François Couperin
Composer
1668 — 1733
François Couperin ("le Grand") hailed from a long line of organists, harpsichordists, and composers. Himself an organist and calveciniste, hee takes his place with Lully, Marin Marais and Marc-Antoine Charpentier as one of the most brilliant representatives of the Age of Louis XIV. His teachers were his uncle, François ("l'Ancien"), and Jacques Thomelin, the organist at St Jacques-de-la-Boucherie, while the great Michel-Richard de Lalande is also said by some authorities to have given him lessons on the organ and harpsichord.

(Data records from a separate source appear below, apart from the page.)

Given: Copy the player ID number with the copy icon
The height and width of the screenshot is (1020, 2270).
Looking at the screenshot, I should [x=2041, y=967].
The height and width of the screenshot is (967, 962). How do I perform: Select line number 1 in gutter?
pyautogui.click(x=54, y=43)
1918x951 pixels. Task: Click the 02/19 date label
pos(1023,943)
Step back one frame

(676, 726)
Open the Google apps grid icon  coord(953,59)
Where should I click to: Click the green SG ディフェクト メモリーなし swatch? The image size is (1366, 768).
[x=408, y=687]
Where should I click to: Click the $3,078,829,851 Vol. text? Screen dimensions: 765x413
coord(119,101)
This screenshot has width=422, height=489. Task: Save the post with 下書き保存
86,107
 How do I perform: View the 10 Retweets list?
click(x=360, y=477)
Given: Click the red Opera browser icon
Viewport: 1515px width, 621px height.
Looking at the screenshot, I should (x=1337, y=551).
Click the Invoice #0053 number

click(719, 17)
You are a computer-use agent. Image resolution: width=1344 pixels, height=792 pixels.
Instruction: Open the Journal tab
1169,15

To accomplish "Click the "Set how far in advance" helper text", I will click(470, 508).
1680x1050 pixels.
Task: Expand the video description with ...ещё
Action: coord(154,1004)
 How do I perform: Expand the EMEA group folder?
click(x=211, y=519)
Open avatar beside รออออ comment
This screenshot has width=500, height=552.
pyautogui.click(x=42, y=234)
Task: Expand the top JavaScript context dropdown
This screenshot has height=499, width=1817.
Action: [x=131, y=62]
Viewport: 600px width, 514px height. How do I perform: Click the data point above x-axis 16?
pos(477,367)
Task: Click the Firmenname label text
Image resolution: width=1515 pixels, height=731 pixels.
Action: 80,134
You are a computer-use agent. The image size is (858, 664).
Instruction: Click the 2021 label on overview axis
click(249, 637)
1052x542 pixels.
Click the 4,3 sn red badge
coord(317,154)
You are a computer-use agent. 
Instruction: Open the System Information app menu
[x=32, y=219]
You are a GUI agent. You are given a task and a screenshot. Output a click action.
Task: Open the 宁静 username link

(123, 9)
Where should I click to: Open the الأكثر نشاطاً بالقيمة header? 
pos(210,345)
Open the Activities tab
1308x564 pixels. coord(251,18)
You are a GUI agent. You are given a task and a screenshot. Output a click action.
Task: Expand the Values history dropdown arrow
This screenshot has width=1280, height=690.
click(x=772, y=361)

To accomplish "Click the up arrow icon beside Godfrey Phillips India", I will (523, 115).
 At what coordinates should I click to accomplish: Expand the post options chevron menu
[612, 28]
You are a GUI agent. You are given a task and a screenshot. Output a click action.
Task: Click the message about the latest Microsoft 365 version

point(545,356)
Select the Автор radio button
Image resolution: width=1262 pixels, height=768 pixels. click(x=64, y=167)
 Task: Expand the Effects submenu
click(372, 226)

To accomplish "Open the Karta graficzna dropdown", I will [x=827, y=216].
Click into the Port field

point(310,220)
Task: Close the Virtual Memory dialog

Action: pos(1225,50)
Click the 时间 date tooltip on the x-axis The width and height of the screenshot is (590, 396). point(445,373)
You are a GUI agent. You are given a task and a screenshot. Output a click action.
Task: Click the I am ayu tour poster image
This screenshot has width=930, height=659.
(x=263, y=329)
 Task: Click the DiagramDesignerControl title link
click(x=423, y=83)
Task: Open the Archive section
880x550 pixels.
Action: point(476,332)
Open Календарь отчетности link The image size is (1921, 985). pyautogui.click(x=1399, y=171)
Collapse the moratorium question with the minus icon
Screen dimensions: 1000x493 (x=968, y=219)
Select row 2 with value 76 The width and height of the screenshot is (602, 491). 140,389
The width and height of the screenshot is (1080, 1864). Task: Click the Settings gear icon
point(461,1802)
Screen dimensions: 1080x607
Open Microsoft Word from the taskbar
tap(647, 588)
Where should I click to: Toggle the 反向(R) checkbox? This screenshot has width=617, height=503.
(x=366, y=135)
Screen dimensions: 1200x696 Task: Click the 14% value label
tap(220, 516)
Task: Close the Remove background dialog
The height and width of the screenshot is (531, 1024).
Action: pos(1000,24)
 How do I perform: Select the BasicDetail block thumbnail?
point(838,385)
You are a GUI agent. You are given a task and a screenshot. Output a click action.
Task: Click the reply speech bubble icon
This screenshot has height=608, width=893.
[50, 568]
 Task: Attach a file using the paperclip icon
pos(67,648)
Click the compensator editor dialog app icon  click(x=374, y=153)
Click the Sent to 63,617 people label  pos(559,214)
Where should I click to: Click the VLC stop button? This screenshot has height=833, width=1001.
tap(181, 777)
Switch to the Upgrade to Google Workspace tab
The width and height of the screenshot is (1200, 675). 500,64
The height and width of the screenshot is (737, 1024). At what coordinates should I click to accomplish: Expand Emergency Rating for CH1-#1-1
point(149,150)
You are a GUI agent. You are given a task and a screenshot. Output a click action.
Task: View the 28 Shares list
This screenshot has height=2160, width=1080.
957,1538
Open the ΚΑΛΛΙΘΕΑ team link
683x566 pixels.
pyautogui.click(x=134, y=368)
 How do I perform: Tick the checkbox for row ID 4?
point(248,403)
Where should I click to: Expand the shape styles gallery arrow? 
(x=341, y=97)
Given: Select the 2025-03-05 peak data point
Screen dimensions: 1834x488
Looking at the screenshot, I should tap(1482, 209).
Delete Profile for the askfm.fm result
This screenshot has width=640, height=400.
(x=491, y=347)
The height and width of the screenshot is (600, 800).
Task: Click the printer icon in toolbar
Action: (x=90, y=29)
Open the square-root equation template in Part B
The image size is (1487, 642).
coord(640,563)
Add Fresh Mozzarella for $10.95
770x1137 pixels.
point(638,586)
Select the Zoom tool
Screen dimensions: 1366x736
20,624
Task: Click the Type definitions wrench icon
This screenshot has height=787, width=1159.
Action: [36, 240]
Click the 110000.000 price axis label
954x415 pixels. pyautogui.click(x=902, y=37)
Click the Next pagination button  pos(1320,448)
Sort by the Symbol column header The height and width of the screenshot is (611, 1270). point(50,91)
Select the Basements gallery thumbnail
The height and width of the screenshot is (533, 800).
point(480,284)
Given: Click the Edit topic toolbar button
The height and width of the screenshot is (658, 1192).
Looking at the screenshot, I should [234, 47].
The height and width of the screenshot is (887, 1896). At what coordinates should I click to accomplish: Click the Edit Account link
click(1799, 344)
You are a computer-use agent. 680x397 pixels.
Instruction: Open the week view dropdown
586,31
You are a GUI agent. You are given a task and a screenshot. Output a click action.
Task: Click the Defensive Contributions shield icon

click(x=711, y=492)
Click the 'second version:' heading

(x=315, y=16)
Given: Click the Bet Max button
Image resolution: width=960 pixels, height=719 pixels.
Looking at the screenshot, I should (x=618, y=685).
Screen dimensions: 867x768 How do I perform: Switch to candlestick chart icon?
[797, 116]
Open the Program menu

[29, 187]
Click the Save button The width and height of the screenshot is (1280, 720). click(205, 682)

In 1693, he succeeded Thomelin as one of the four organists at the Chapelle Royale and the following year became maître de clavecin aux Enfants de France, teaching the Duke of Burgundy and other young princes and princesses. He also took on private pupils, to whom he entrusted the secrets of his art. Towards the end of his life, he was persuaded by ill-health to entrust his post at St Gervais to his cousin, Nicolas, and to sell his position at the Chapelle Royale to Louis Marchand.
He was buried in St Joseph's Chapel in the cemetery at the St Eustache. Although sacred music – Tenebrae singers, versets, motets and a volume of Élévations – takes pride of place in Couperin's cast output, it is his harpsichord and organ works that were ultimately to play the more important role in the history of Baroque music, with his four Livres de pièces de clavecin fully justifying their reputation as the finest product of the Frennch harpsichord school.